3 weeks on MapReduce and related frameworks, tools and programming.
- 2 weeks on alternative parallel programming frameworks.
- 2 weeks about general parallel programming.
- 6 weeks of exploring literature, in-class student presentations, project presentations.
Helpful Background: the areas of cloud computing, big data systems and infrastructure, even data science, fuse aspects of algorithms, databases, distributed operating systems and statistical methods. It's not reasonable to expect everyone to know everything, but here are some of the most helpful background courses one might have taken. A course on operating systems, especially with some performance measurement, helps prepare the student to read papers. A course on databases will save time understanding terminology and concepts of processing large datasets. A course on algorithms and some advanced application programming will help in learning parallel programming. A course on networking could help in understanding the distributed operation of the cloud. And finally, some experience working with a unix/linux or posix command shell, remote login via SSH, Java and Python will save much time and frustration.
Graduate students. For graduate students, it is expected that students will read technical literature (recent conference papers), online documents or programming material related to cloud computing and handling large data. Students will be evaluated by (a) quizzes, (b) written reports, (c) programming homeworks, and (d) in-class presentations over papers. Graduate students will study both theoretic and practical systems aspects of Big Data Technologies.
Undergraduate students. For undergraduate students, there will be (a) quizzes, (b) written reports, and (c) programming assignments.
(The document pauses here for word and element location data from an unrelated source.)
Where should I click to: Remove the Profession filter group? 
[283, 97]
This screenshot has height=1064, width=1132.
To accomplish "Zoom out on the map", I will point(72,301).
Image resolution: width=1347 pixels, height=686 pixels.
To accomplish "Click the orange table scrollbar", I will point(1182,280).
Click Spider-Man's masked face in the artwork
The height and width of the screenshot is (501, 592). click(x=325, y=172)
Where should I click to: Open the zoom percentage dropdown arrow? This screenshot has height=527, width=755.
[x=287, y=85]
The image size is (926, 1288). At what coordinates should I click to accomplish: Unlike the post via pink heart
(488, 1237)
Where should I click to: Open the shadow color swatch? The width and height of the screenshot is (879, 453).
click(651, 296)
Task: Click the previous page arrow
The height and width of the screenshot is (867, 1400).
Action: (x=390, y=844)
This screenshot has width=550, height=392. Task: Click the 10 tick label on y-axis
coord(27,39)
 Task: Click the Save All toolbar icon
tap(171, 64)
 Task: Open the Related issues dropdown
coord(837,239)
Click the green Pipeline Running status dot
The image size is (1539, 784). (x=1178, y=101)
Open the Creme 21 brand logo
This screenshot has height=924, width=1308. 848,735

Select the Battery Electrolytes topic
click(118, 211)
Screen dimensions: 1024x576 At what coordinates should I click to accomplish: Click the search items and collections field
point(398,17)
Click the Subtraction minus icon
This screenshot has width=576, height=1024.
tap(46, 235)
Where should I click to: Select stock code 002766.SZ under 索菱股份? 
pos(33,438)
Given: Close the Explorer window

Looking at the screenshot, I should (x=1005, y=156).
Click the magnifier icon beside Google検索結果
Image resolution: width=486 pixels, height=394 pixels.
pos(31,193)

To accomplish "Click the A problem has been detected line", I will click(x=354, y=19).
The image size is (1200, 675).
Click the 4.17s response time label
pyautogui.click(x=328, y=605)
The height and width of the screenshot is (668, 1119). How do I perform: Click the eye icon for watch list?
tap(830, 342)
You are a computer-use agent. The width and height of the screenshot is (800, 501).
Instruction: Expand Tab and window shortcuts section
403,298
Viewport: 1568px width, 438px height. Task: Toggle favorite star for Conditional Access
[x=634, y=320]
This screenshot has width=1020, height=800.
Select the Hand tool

All students: there is no required textbook, and no final examination in this course. Grading will be by curve, using +/- grades, and the curves will be separately done for graduate and undergraduate students. For some programming assignments, services using Amazon's cloud will be required: each student is expected to get (and pay for) an individual AWS account. Undergraduate students will mainly concentrate on using cloud computing systems for parallel programming, but some local server may be provided for warm-up exercises.
Quizzes (either written in class or oral during office hours) are meant to be a check on student understanding and how well the student is keeping up with the lectures and assigned reading material. For graduate students, grades will be evaluated equally based on presentations/reports and programming assignments (quizzes effectively confirm student performance, and will essentially be a scaling factor for the final curve). For undergraduate students, programming and projects will contribute around 80% of the score, with the balance determined by quizzes, project debriefing and presentations on projects.
General Policies and Expectations
See the Syllabus Insert for standard college-wide policies. In particular, for this course, students are expected to be the original authors of work they submit or present. Hence, collaboration, obtaining solutions from outside resources, other students, experts, tutors, found programs on the internet, and other similar shortcuts are not allowed except by permission of the instructor.
University deadlines: visit the registrar site, click on calendars, then academic deadlines; then scroll by month or get a PDF by choosing Spring 2015.
Other Boilerplate Required Information
The DEO for Computer Science is Prof Segre.
The administrative home for this course is CLAS.